Another provision would require FERC to establish procedures for hydropower projects that are at the end of their useful lives to follow to surrender their licenses. The procedures must include timelines, as well as requirements for documentation and public participation that begin early in the license surrender process.
The package is supported by a broad coalition that includes the National Hydropower Association, conservation and environmental groups such as American Rivers, the Union of Concerned Scientists, the Skokomish Tribe, Upper Skagit Indian Tribe, Midwest Alliance of Sovereign Tribes, and Lac Courte Oreilles Band of Lake Superior Chippewa.
Help for existing hydropower projects
Woolf said in the interview that hydropower is a "force multiplier" that could both provide clean energy while serving as a backup for variable renewable resources such as wind and solar power. But an onerous licensing process is putting existing hydro generation at risk, he said.
About a third of the non-federal hydropower fleet is up for relicensing by 2030, representing 13 GW of hydroelectric and pumped storage. The profusion of licensing requirements has made some facility operators question whether to renew their licenses, but Woolf said the reforms in the April 4 agreement could remedy those issues.
The NHA is also excited about the provisions to shorten the permitting process for new generation. The U.S. Department of Energy has estimated that 5 GW of generation could be created using existing infrastructure at non-powered dams. And although the U.S. has not built a new pumped storage project in over 20 years, more than 90 such projects are now in the pipeline.
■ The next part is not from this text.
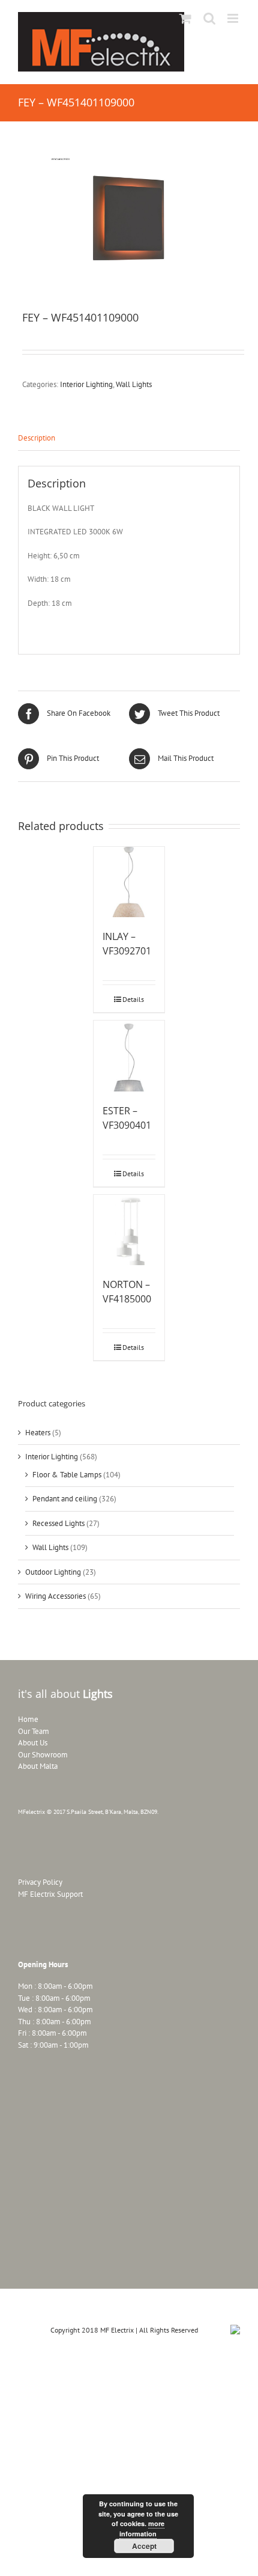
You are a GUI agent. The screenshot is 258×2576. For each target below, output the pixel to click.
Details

But the NHA and other proponents of the new agreement need to get Congress on board. The groups just submitted their proposal to the White House and Congress, but "this is an issue that Capitol Hill has been considering for many years," Woolf said. "Coming forward with a package that has such broad support ... we hope will break that kind of a stalemate and advance a package this Congress."
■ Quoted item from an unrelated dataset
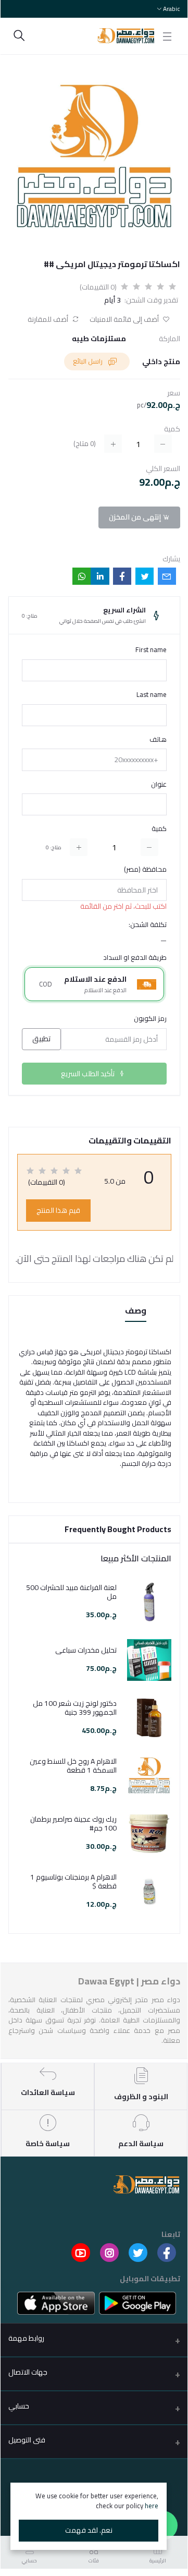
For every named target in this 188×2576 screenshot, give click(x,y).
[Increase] (78, 847)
An aide for the U.S. Senate Energy and Natural Resources Committee confirmed that the committee is reviewing the proposal and "considering potential next steps."
The deal announced April 4 stems from a dialogue on hydropower and river conservation organized in 2018 by Stanford University's Woods Institute for the Environment and other organizations. The new package of proposed reforms is the third agreement by a subset of dialogue participants. Another subset of participants pushed for hydropower support in the new federal infrastructure law, which provided more than $2.3 billion to rehabilitate U.S. dams for safety, retrofit some for hydropower production, and remove others for conservation.